Respectfully, though, depending on how you define the vibration theory it's either an 18th-century idea with scant evidence to support it, or just a restatement of what we know about all chemistry (everything is based on the movement of electrons).

If I said we recognize "shapes," I was engaging in a bit of poetic license, so let me clarify. What we recognize, of course, is chemistry, which is a combination of shape, hydrophobicity, charge, etc. As readers have already pointed out the idea that an odorant fits a receptor like a lock fits a key is an oversimplification -- but there are a mountain of data supporting chemical complementarity, and if vibration is to gain any real traction it's going to have to have more going for it than what I've seen so far.

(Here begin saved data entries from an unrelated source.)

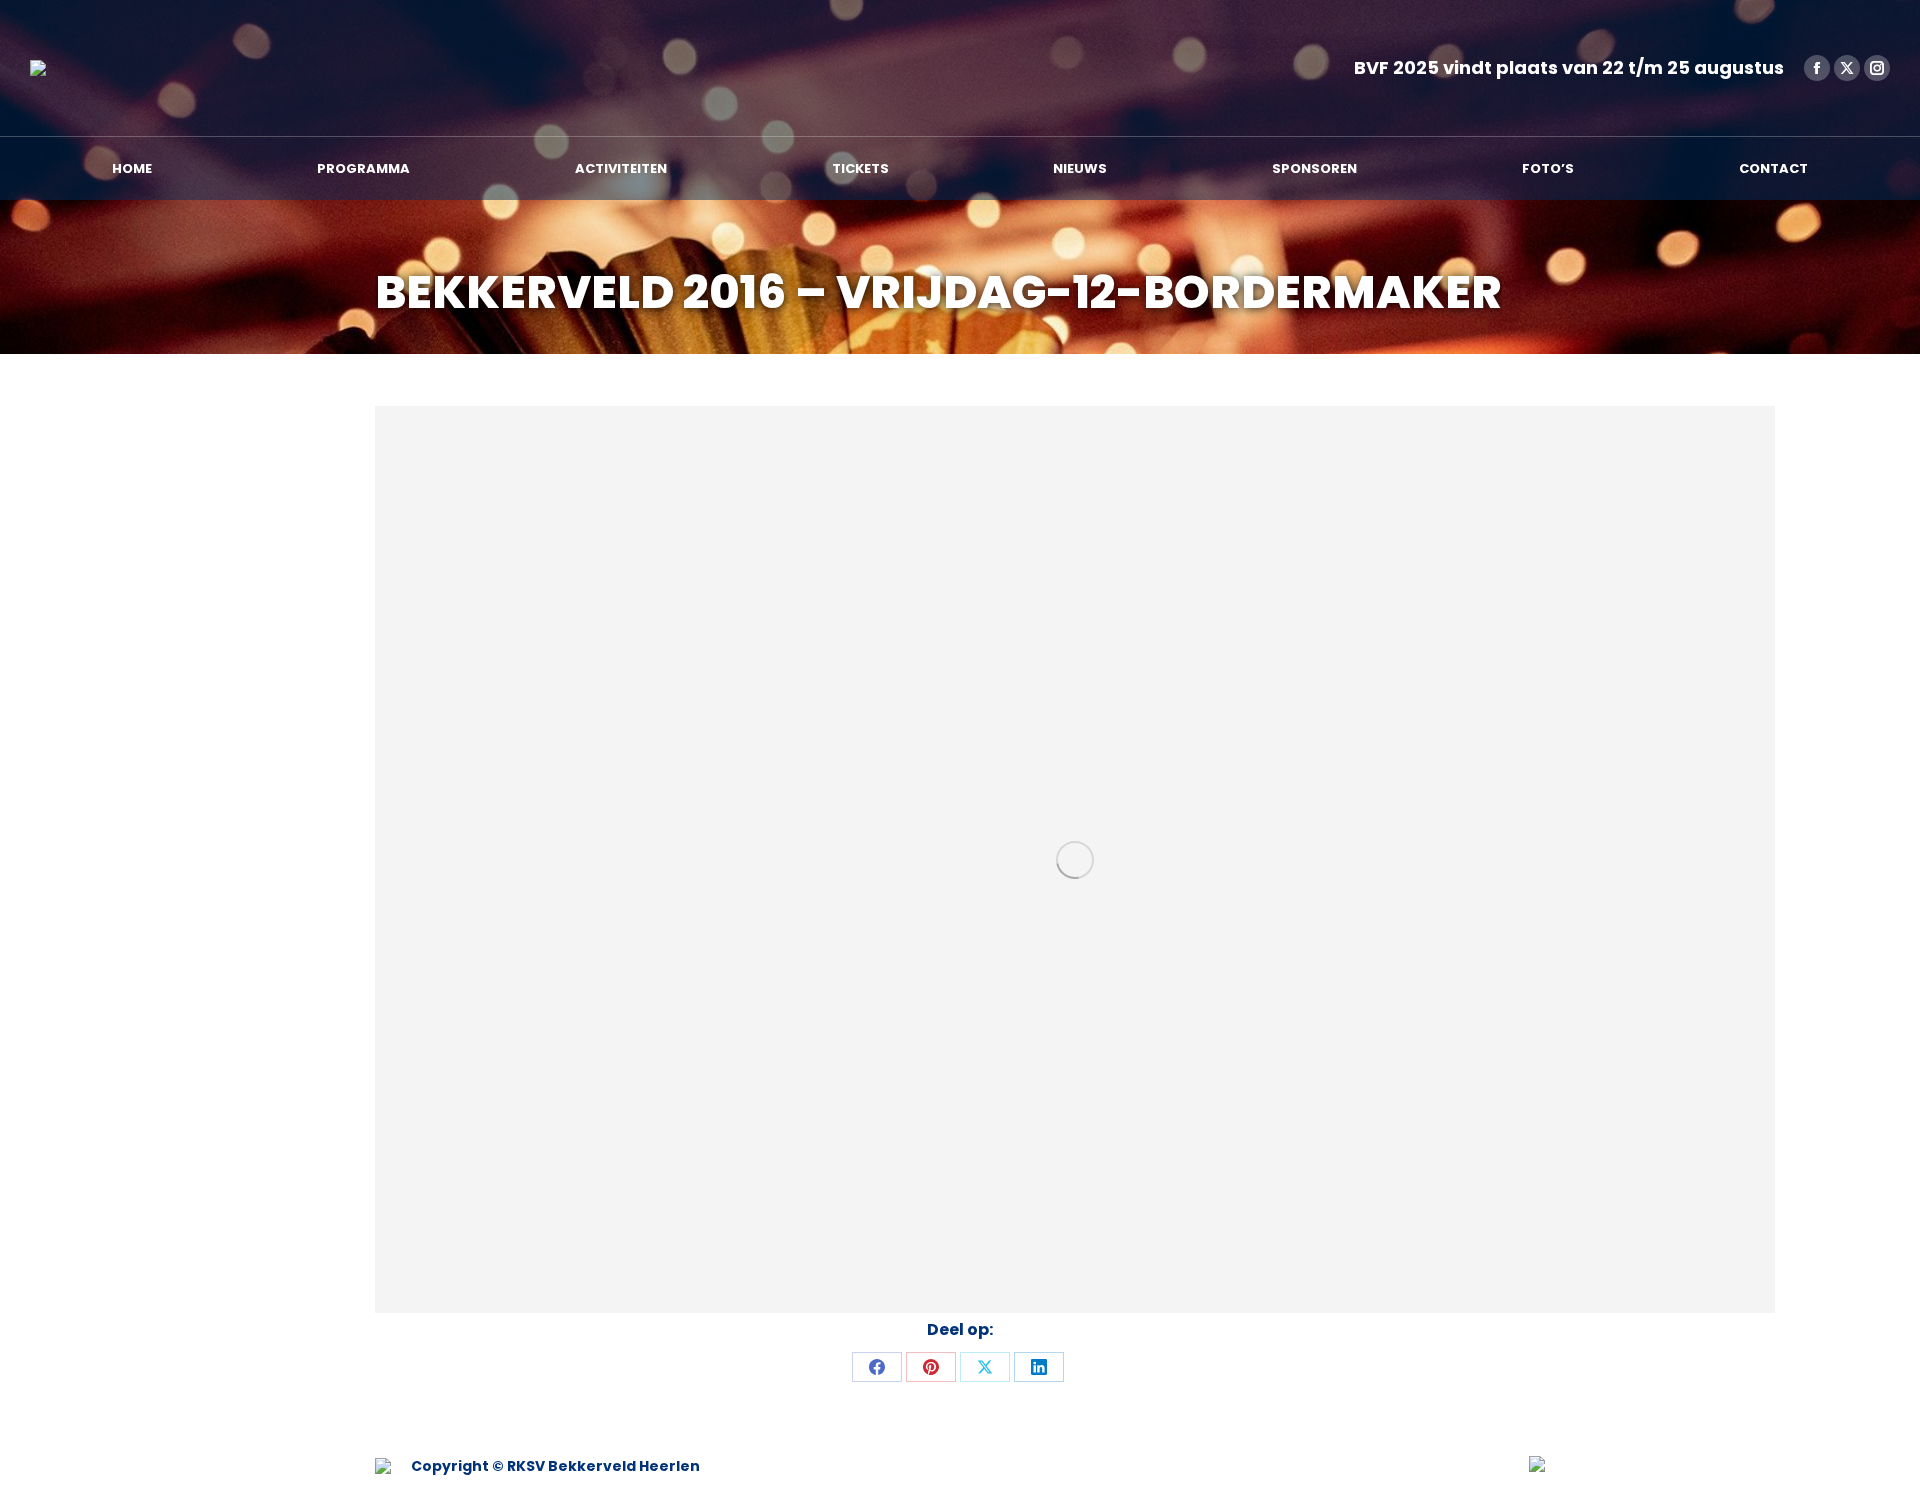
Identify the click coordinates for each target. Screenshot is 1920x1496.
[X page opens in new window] (1847, 68)
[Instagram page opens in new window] (1877, 68)
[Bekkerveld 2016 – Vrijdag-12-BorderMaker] (1075, 859)
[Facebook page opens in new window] (1817, 68)
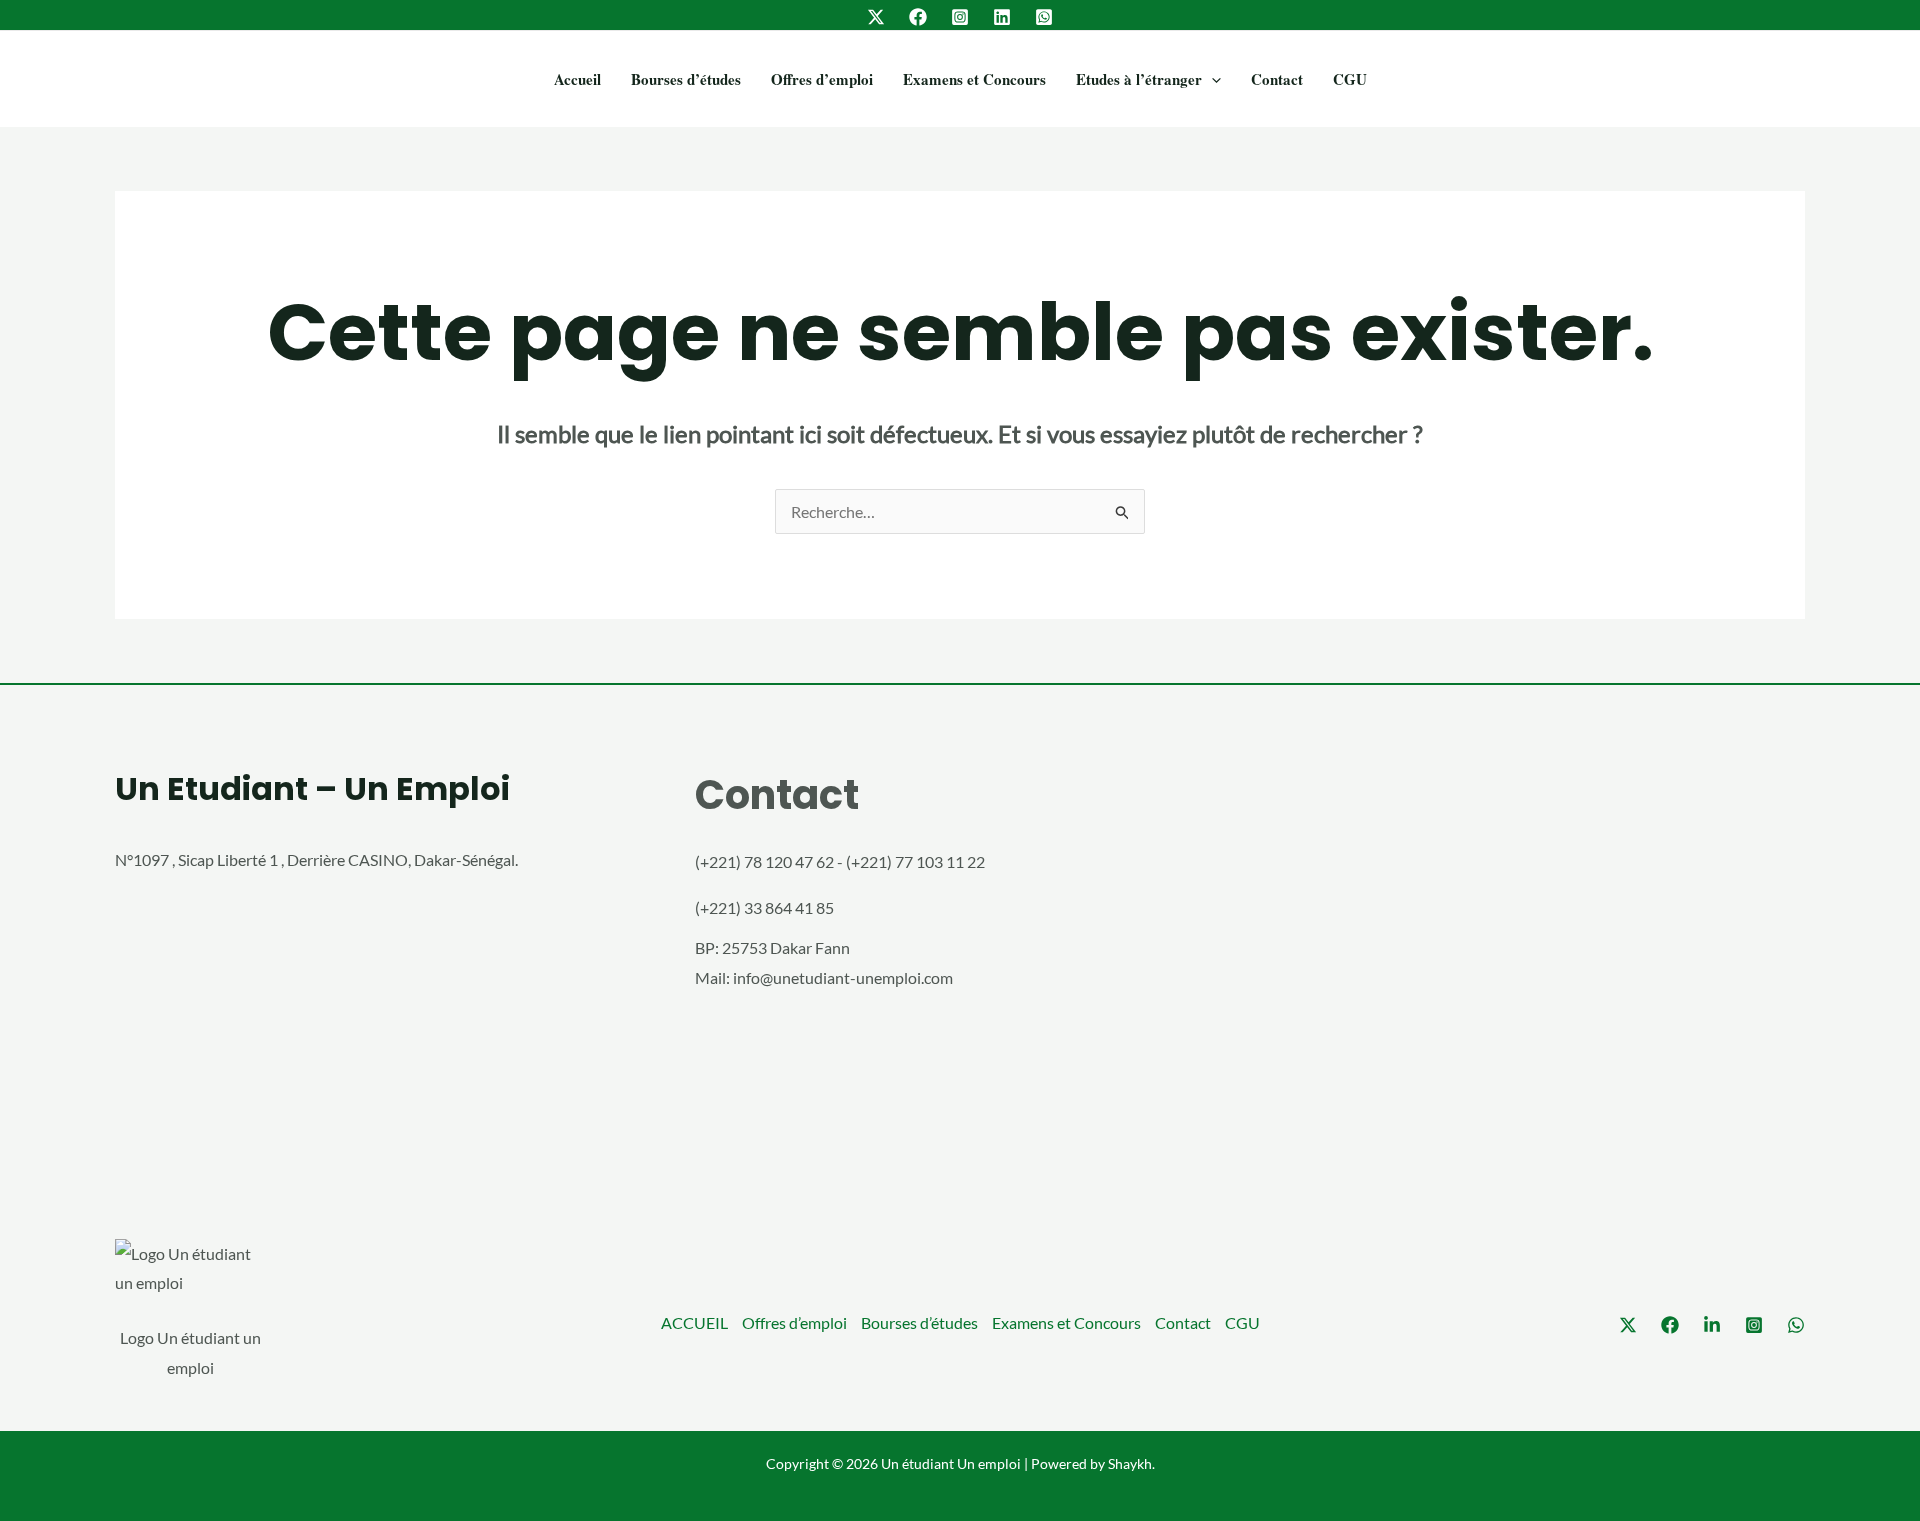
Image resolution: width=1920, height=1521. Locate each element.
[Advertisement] (1540, 965)
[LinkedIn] (1002, 17)
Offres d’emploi (822, 79)
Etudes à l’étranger (1139, 79)
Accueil (577, 79)
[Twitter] (876, 17)
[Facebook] (918, 17)
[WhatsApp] (1044, 17)
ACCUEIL (694, 1322)
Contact (1277, 79)
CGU (1350, 79)
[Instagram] (960, 17)
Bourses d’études (686, 79)
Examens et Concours (974, 79)
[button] (1211, 79)
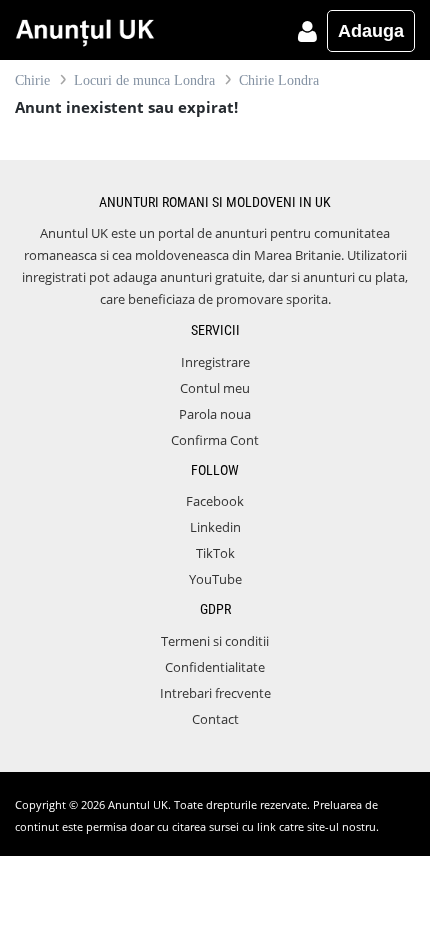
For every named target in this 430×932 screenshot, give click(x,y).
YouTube (215, 579)
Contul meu (215, 388)
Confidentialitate (215, 667)
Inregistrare (215, 362)
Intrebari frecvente (215, 693)
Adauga (371, 31)
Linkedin (215, 527)
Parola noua (215, 414)
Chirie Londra (279, 80)
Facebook (215, 501)
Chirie (32, 80)
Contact (215, 719)
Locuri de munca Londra (144, 80)
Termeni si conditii (215, 641)
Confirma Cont (215, 440)
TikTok (215, 553)
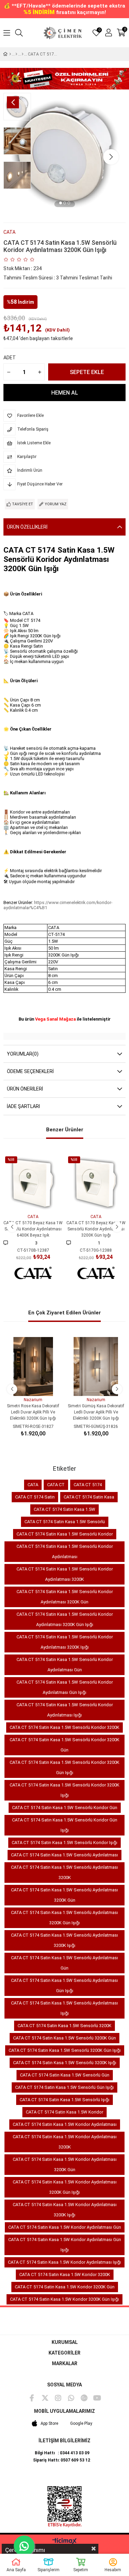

The idea that odor receptors work differently from all other molecular sensors, including their closest conceptual relatives, the immunoglobulins and liver enzymes, is going to have to be very strong indeed. But hey, it happens sometimes. More data never hurt.

Anonymous said...

When I was a kid I came up with the question, "What if the color you and I both call green doesn't actually look green to you, but what I would call red?" There doesn't seem to be any way to test it. I therefore just depend on similar biochemistry and Occam's Razor and stop thinking about it.

beeman said...

I don't see what the issue is here - the OSN patterns don't match percptual difference s- BUT do you really expect to see mixture interaction at this level? Unless we are specifically talking about antagonists at the receptor site. But imaging studies in drosophila has recently shown that patterns in OSNs - look like simple additionas of componant patterns, but patterns in the PNs look very differney - why? Because mixture interactio is occuring at this level - post synaptically between OSNs and projection neurones (inverts that is). Its no surpirse that OSN activantion patterns og hex/pentanal mixture indicates thgat pental should be able to be smelkt. simply beause the inhibition hasnt occured yet. I'd like to see imagaging studies performed post synaptically for these odours.